Perilaku lain yang mungkin meresahkan Anda adalah mengabaikan jam malam. Yang harus dilakukan orangtua sebelumnya adalah melakukan survei kecilkecilan kepada teman-teman anak, apa yang biasanya mereka harapkan di rumah. Hal ini agar pembatasan jam malam merupakan hal yang masuk akal bagi mereka dan mulai menjalaninya. Goldman menyarankan, agar remaja diberi tenggang waktu hingga 10 menit dari kesepakatan awal.

Jika mereka terlambat juga, Anda perlu mengatur konsekuensi yang harus dia terima, misalnya melarang keluar malam selama seminggu. Jika Anda merasa anak selalu pergi ke luar rumah karena tidak betah atau tidak bahagia di rumah, sebaiknya Anda berbicara dengan mereka dan mencari tahu apa penyebabnya.

Namun, jika peraturan jam malam Anda memang sudah tepat dan sesuai dengan perkembangan anak, maka saatnya Anda untuk menetapkan konsekuensi dan kemudian menegakkannya jika remaja Anda melanggar.

Ketika Anda membuat peraturan, Anda harus bersungguh-sungguh. Anda tidak dapat hanya menggertak sambal mereka karena mereka biasanya akan lebih keras. Ada perilaku buruk yang umum terjadi pada remaja, yaitu bermain dan bergaul dengan anak yang orang tua tidak suka karena bertabiat buruk yang memengaruhi tingkah lakunya.

Psikolog remaja di New York, Amerika Serikat, Susan Bartell menuturkan, biarkan anak-anak berpakaian aneh, menindik bibir mereka, atau berlaku sedikit kasar karena itulah cara bagi dia untuk diterima lingkungannya.
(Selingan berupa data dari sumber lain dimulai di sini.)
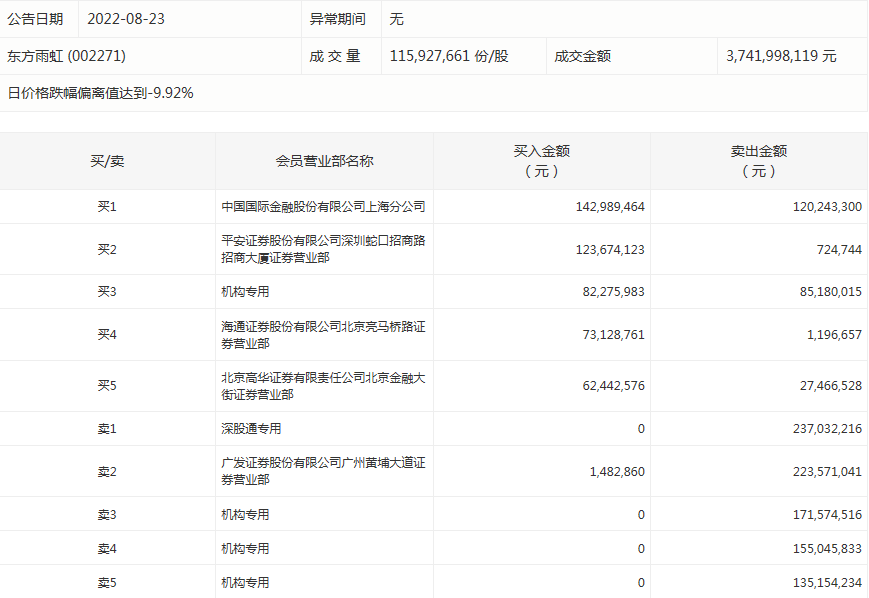Open 广发证券 广州黄埔大道 branch entry

pos(323,471)
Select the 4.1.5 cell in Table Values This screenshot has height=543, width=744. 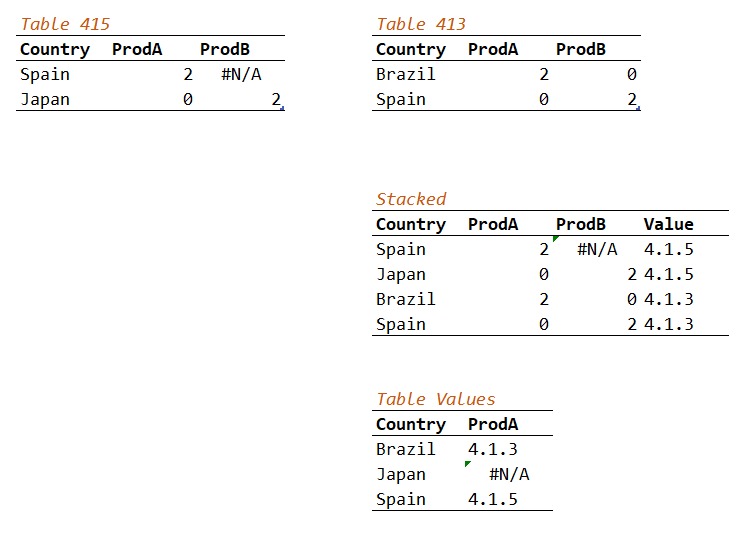pyautogui.click(x=493, y=499)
“Jangan dulu mengkritik mereka dengan perkataan aneh, misalnya pada Pakaian.Padahal baju itu juga yang dipakai oleh temanteman mereka.Remaja sangat terikat pada lingkungan dan sahabat. Jika Anda mengkritik anak Anda, bisa jadi mengkritik temannya secara langsung,” kata dia.

Di sisi lain, jika Anda mengetahui bahwa anak Anda berteman dengan sekelompok remaja yang bermasalah seperti tukang bolos dan pengguna narkoba, berkomunikasi menjadi anjuran penting.

”Tanpa menyalahkan mereka,ungkapkan bahwa Anda sangat peduli dengan pergaulan mereka dan khawatir dia tergoda menggunakan narkoba,” kata Bartell.

Meskipun Anda tidak bisa melarang anak untuk bergaul dengan siapa pun, namun Anda dapat turun tangan dan mencoba untuk menghindari perilaku berbahaya mereka dari awal. Jangan takut untuk meminta bantuan seorang profesional tentang cara menghadapi anak yang bergaul dengan anak berperilaku negatif. Konseling atau terapi keluarga diharapkan dapat membantu.